Japan opens radar station close to disputed isles in E. China Sea

Japan opens radar station close to disputed isles in E. China Sea

PanARMENIAN.Net - Japan on Monday, March 28, switched on a radar station in the East China Sea, giving it a permanent intelligence gathering post close to Taiwan and a group of islands disputed by Japan and China, drawing an angry response from Beijing, Reuters reports.

The new Self Defense Force base on the island of Yonaguni is at the western extreme of a string of Japanese islands in the East China Sea, 150 km south of the disputed islands known as the Senkaku islands in Japan and the Diaoyu in China.

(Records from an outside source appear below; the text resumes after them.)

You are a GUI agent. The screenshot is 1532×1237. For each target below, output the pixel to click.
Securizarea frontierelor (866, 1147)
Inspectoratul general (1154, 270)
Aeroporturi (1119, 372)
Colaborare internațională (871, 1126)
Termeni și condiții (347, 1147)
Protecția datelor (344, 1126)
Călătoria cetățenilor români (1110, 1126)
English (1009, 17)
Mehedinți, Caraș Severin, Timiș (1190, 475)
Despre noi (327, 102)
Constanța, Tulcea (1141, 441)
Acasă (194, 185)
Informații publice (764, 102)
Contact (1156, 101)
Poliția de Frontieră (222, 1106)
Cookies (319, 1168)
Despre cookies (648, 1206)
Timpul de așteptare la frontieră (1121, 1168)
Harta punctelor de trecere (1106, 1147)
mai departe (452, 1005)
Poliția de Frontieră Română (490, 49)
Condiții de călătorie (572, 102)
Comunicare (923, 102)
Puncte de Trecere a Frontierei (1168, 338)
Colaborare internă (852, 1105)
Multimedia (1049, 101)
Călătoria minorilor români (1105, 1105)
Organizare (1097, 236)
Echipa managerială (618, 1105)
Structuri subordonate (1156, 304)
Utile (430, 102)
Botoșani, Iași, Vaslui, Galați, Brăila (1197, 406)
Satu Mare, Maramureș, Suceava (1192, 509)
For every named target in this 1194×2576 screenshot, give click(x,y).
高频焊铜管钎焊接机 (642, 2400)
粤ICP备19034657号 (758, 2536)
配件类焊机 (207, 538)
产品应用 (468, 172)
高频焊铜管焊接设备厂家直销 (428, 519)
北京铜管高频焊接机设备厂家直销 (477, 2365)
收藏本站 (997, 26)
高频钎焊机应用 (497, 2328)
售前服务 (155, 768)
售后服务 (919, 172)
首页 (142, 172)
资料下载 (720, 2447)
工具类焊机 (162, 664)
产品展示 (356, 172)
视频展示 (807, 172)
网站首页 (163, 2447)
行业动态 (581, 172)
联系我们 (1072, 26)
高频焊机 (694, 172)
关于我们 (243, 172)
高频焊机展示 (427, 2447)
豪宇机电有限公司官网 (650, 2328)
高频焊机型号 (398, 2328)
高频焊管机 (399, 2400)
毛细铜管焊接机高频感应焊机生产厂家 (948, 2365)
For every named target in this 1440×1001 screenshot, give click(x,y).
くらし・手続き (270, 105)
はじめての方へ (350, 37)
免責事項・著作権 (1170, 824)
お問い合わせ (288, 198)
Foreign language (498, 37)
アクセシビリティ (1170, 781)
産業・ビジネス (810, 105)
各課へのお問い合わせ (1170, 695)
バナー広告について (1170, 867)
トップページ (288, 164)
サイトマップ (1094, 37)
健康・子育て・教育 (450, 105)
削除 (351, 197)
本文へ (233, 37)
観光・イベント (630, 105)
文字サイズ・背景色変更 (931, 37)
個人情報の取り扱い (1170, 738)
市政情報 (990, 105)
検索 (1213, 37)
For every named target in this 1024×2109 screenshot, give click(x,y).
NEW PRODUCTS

"Until yesterday, there was no coastal observation unit west of the main Okinawa island. It was a vacuum we needed to fill," said Daigo Shiomitsu, a Ground Self Defense Force lieutenant colonel who commands the new base on Yonaguni. "It means we can keep watch on territory surrounding Japan and respond to all situations."

Shiomitsu on Monday attended a ceremony at the base with 160 military personnel and around 50 dignitaries.

Construction of some buildings, which feature white walls and traditional Okinawan red-tiled roofs, is still unfinished.

The 30-sq-km island is home to 1,500 people, who mostly raise cattle and grow sugar cane. The Self Defence Force contingent and family members will increase the population by a fifth.

"This radar station is going to irritate China," said Nozomu Yoshitomi, a professor at Nihon University and a retired major general in the Self Defence Force.

China's defense ministry, in a statement sent to Reuters about the radar station, said the international community needed to be on high alert to Japan's military expansion.

"The Diaoyu Islands are China's inherent territory. We are resolutely opposed to any provocative behavior by Japan aimed at Chinese territory," it said.

"The activities of Chinese ships and aircraft in the relevant waters and airspace are completely appropriate and legal."